Türkiye'nin en iyi haber sitesi
BAŞYAZI MEHMET BARLAS

Bu kadar çok sinirli adamla siyaset nasıl yapılır ki?

Herkes herkesle kavgalı, herkes her şeye sinirleniyor... Şu andaki düşünce ve siyaset hayatımızı tanımlamak isteseydiniz, siz de böyle bir cümle kurmaz mıydınız? Özellikle bizim meslektaşlarımız birbirleri ile didişmekten dünyaya ve olaylara bakacak zaman bulamıyorlar.
İktidar ve muhalefet ilişkilerindeki gerginliklere oldum olası alışığız...
Siyasetçilerin rakipleri ile onlar ancak öldükten sonra barıştıklarını da görmedik mi?
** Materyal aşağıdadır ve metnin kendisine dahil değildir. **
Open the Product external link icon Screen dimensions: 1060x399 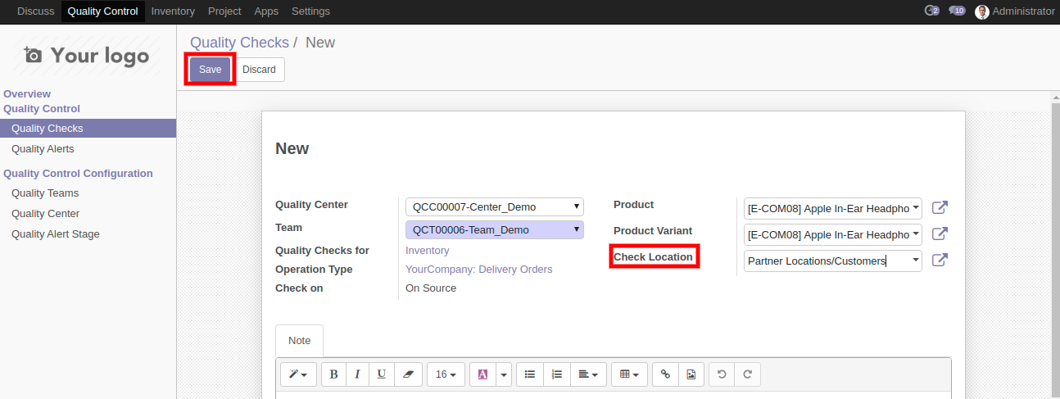940,208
TBMM önündeki cenaze törenlerinde kimlerin kimleri sonsuz yolculuğa uğurladıklarını hatırlayın.

Yıldırım'ın göndermesi
Yunanistan'dan dönerken Başbakan Binali Yıldırım'ın CHP'nin yürüyüşüyle ilgili olarak "Kılıçdaroğlu bize lazım, yolda kendini heder etmesin" demesi ne kadar hoş ve zarif bir göndermeydi...
Gerçekten de 70'li yaşlara dayanmış ve şimdiye kadar CHP'nin Genel Başkanı olarak partisine hiçbir seçim başarısı kazandırmamış olan Kılıçdaroğlu'nun, artık yapacak başka bir şey kalmadığı için kendisini yollara atması hakkında, bundan güzel bir değerlendirme yapılabilir miydi?

Bıyık meselesi
Mesela Kemal Kılıçdaroğlu Cumhurbaşkanı Erdoğan hakkında sinirli sinirli konuşmalar yapacak yerde veya Ankara-İstanbul arasını yürüyerek almayı denemek yerine, Binali Yıldırım'ın üslubunu benimseyip mesela Cumhurbaşkanı Erdoğan'ın bıyık tutkusuna takılsa olmaz mı? Artık Mısır'daki sağır sultan bile Cumhurbaşkanı'nın çevresindekilere "Mutlaka bıyık bırakın" dediğini duydu. Son olarak Huber'deki iftarda da davetli gazetecilerden bıyıklı olmayanlara aynı tavsiyeyi seslendirmiş.

Mesela bıyığını kesseydi
Uzun yıllar önce ben de bıyık bırakmak için üst dudağımın burnum ile arasında kalan bölümü iki gün tıraş etmemiştim.
Babam bunu görünce "Eğer toplumda farklı bir özelliğin ile temayüz etmek istiyorsan vücudundaki tüylerle değil bilginle bunu yapmayı denemelisin" demişti. Kılıçdaroğlu mesela böyle bir gönderme ile bıyık ve sakal meselesine girseydi hoş olmaz mıydı? Ya da "Madem Cumhurbaşkanı Erdoğan bıyığı savunuyor, o zaman ben de bıyığımı kesiyorum" deseydi Kılıçdaroğlu...
Ne dersiniz? Her şeyi çok ciddiye almıyor muyuz?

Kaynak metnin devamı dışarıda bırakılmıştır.